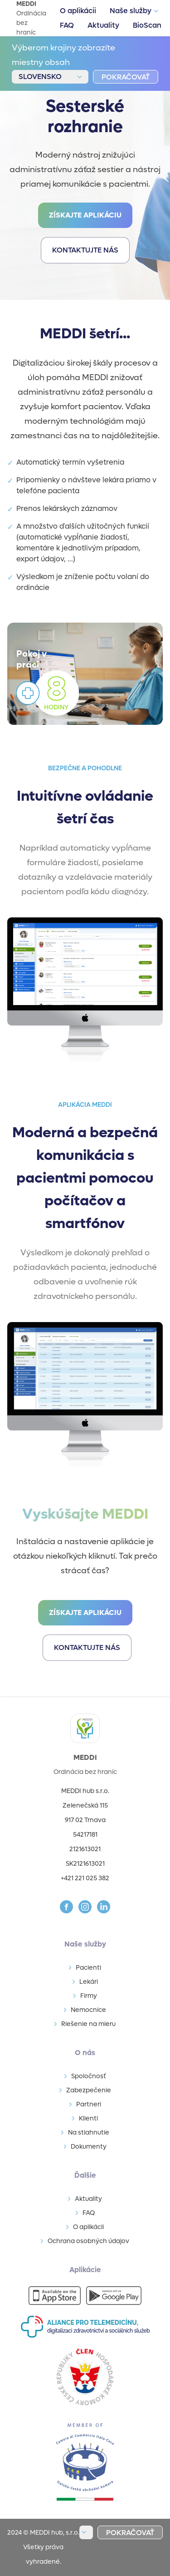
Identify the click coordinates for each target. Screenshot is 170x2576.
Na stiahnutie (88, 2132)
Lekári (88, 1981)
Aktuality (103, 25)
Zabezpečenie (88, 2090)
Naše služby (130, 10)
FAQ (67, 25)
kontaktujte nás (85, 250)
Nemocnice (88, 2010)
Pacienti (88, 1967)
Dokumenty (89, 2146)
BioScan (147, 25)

------------

→ Prompt:
Render every line of the records, from the one containing "Lekári (88, 1981)" down to the last line, as a Markdown table with columns Index and Entry. Number the rows in Index and omit blank lines.

→ Complete answer:
| Index | Entry |
|---|---|
| 1 | Lekári (88, 1981) |
| 2 | Aktuality (103, 25) |
| 3 | Zabezpečenie (88, 2090) |
| 4 | Naše služby (130, 10) |
| 5 | FAQ (67, 25) |
| 6 | kontaktujte nás (85, 250) |
| 7 | Nemocnice (88, 2010) |
| 8 | Pacienti (88, 1967) |
| 9 | Dokumenty (89, 2146) |
| 10 | BioScan (147, 25) |